▸ **Work required**: I need an exact copy of the lines from the one containing "Where should I click to: Open" through the end of the records, without any pictures.

(Data entries)
------------

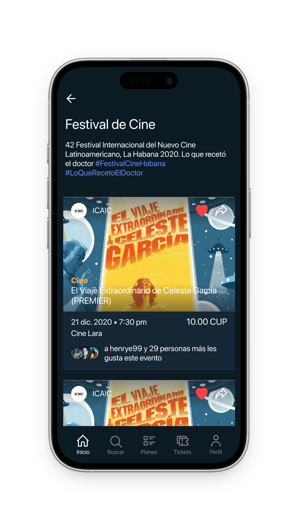Open the Cine Lara venue
Viewport: 298px width, 530px height.
coord(87,333)
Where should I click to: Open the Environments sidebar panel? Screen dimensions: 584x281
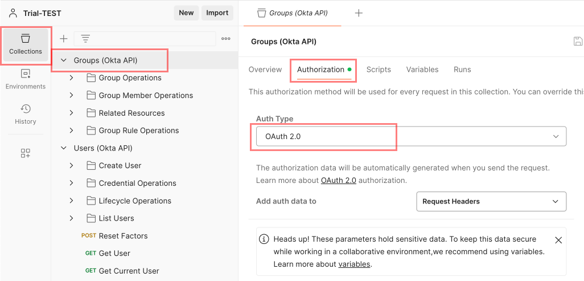pyautogui.click(x=26, y=79)
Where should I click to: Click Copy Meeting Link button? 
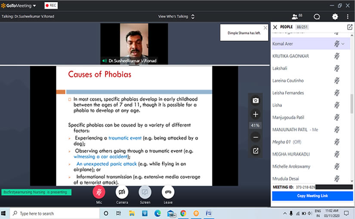coord(312,196)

------------

▸ **Expected answer**:
Where should I click to: Open the Environments sidebar panel? Screen dimensions: 584x281
pyautogui.click(x=26, y=79)
Where should I click to: Click Copy Meeting Link button? 
coord(312,196)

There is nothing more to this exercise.